Anche le ultime produzioni (anni '80 e soprattutto anni '90)di insegne OMRI della precedente tipologia erano di qualità scadente (doratura effetto
cioccolatino, smalti non a fuoco), ma il forte carattere del disegno della decorazione suppliva egregiamente.
Con le nuove insegne la qualità é ulteriormente
fisiologicamente calata, e lo scadimento estetico del nuovo disegno ha dato il colpo di grazia.
L'assenza di smalti in ogni grado del Leopoldo II (solo lo scudetto circolare al centro é smaltato nei gradi più alti) era intesa a simboleggiare
austerità. Esteticamente ne é risultata una cosa
bruttarella assai.
Anche le croci dei gradi più bassi dell'OBE sono abbastanza
tristanzuole... (c'é poco da fare: senza smalti, con campiture ampie solamente dorate
l'effetto cioccolatino é immancabilmente in agguato).

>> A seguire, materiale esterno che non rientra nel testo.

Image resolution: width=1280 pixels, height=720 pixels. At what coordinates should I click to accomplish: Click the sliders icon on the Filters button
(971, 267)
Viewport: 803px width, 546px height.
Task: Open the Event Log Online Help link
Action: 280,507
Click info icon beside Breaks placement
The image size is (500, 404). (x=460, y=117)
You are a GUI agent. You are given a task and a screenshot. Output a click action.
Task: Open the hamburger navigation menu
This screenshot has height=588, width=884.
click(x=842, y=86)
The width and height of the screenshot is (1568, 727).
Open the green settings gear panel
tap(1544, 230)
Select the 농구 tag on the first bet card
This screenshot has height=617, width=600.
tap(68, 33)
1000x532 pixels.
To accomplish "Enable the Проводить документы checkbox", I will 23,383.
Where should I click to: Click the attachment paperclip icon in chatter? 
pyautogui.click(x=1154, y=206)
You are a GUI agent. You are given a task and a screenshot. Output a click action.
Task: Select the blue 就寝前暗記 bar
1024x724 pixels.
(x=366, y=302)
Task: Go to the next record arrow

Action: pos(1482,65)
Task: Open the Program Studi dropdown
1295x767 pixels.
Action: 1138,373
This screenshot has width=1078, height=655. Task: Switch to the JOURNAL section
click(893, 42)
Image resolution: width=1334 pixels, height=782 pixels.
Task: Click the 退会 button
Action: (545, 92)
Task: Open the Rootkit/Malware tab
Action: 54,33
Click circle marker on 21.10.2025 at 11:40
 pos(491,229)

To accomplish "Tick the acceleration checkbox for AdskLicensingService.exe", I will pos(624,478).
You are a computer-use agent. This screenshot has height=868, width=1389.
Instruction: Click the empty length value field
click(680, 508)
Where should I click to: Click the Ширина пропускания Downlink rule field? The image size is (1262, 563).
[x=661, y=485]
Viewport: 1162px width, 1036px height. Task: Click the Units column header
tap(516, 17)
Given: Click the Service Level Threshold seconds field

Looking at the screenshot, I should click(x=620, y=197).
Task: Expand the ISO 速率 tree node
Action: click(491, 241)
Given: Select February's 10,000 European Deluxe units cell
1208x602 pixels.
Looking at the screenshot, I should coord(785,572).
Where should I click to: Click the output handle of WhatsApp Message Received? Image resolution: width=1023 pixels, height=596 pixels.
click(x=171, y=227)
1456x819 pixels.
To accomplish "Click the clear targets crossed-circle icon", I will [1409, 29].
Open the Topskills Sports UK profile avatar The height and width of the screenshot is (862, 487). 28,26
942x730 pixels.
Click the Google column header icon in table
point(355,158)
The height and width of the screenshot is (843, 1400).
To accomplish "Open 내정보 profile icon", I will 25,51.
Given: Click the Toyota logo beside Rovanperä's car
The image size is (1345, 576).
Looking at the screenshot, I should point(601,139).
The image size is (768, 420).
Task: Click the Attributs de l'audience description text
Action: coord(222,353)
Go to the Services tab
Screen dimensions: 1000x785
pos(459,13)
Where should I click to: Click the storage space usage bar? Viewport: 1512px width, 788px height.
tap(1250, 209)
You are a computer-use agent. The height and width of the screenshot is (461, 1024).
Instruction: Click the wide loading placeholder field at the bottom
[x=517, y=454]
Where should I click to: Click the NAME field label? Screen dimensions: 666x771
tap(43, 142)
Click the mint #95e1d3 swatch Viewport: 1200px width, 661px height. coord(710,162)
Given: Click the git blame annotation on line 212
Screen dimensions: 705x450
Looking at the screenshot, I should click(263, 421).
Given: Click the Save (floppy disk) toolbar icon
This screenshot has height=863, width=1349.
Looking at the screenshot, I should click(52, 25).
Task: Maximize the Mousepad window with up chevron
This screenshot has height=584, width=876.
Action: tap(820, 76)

Il problema é che gli smalti a freddo e l'utilizzo di metalli vili poi genericamente dorati (e spesso plastificati con un film antiossidante... lo scempio finale) ad oggi non costituiscono violazione della legge. Oltre ad essere legali, costano meno, massimizzano quindi il guadagno (il bottegaio italico é sempre il più furbo) e l'insignito medio non é in grado di accorgersi della differenza rispetto al passato (e probabilmente non se ne accorgerebbe nemmeno con un confronto all'americana).
Normali dinamiche economico-produttivo-commerciali.
L'OMRI é nato (1951) quando già le dinamiche di produzione stavano abbandonando l'artigianalità dell'anteguerra per lanciarsi in una sempre più marcata industrializzazione. Sono ben pochi gli esemplari del vecchio OMRI che non sono stati ottenuti per stampaggio da lamierino (con quell'effeto tranciato sui bordi chiaramente visibile)... ma almeno il metallo era argento, e gli smalti erano smalti.
Oggidì quegli aborti del nuovo OMRI sono ottenuti via pressofusione (!) di leghe metalliche tenere (!... la si potrebbe definire
tolla senza tema di sbagliare...ergo niente argento né oro e nemmeno il pur dignitoso bronzo), quindi "dorate" o "argentate" (qui le virgolette son d'obbligo ad indicare che di metallo nobile probabilmente non ce ne é traccia nemmanco in questo passaggio superficiale) e completati con vernicette a freddo a simulare smalti. Il tutto depolto sotto un film sigillante trasparente che se da un lato incremente l'osceno effetto
plasticoso dell'insieme, dall'altro é necessario affinché il vile accrocchio di sì vili materiali non si decomponga in breve tempo ossidandosi, scrostandosi, arrugginendosi...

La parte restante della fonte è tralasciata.